4. Butt Hole Road- Conisbrough
This unfortunately named road in Conisbrough was apparently given its name because of a communal water butt which used to be present in the area. The attention it received, including local youths baring their behinds whenever they passed the street and coach loads of American tourists taking photographs of themselves next to the sign, became too much for those who lived there. Some residents even moved out because they could not deal with the constant jokes made at their expense, or the fact that nobody believed their address even existed.
In 2009 the residents of Butt Hole Road, took action to end years of ridicule by paying £300 for a name change to “Archers Way,” in reference to the town’s castle, enabling them to finally live in peace.
5. Whip-ma-wop-ma-gate– York
York’s shortest street with the longest name baffled both tourists and residents alike as to its name and origins.
Its original name was Whitnourwhatnourgate and is first mentioned in 1505 which referred directly to its length of only 35m and meant “neither one thing nor the other.” Another theory is that it means “What a street,” which ridiculed its small size. After the 16th Century the street’s name was corrupted after it became a place to flog petty criminals and where the city’s stocks were located, which is possibly how the “Whip ma wop” part came into common usage. The suffix of ‘gate,’ is like many other York streets of Viking origin, from the Norse word for street, ‘gata.’ Nowadays it is to be found on many tourist postcards and photographs.

--- DATA BLOCK ---
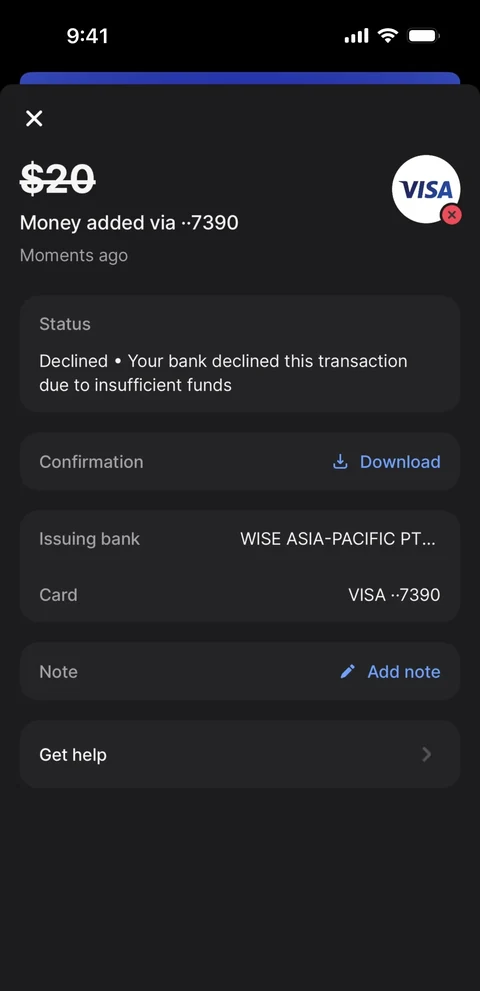This screenshot has width=480, height=991.
Task: Tap the Note row label
Action: click(58, 671)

--- WRITTEN INSTRUCTION ---
Answer these from the text on unusual street names:
(a) How much did the residents of Butt Hole Road pay to change its name?
(b) How long is Whip-ma-wop-ma-gate?
(c) From what Norse word does the suffix "gate" come?

--- ANSWER FOR THE TASK ---
(a) £300
(b) 35m
(c) "gata," meaning street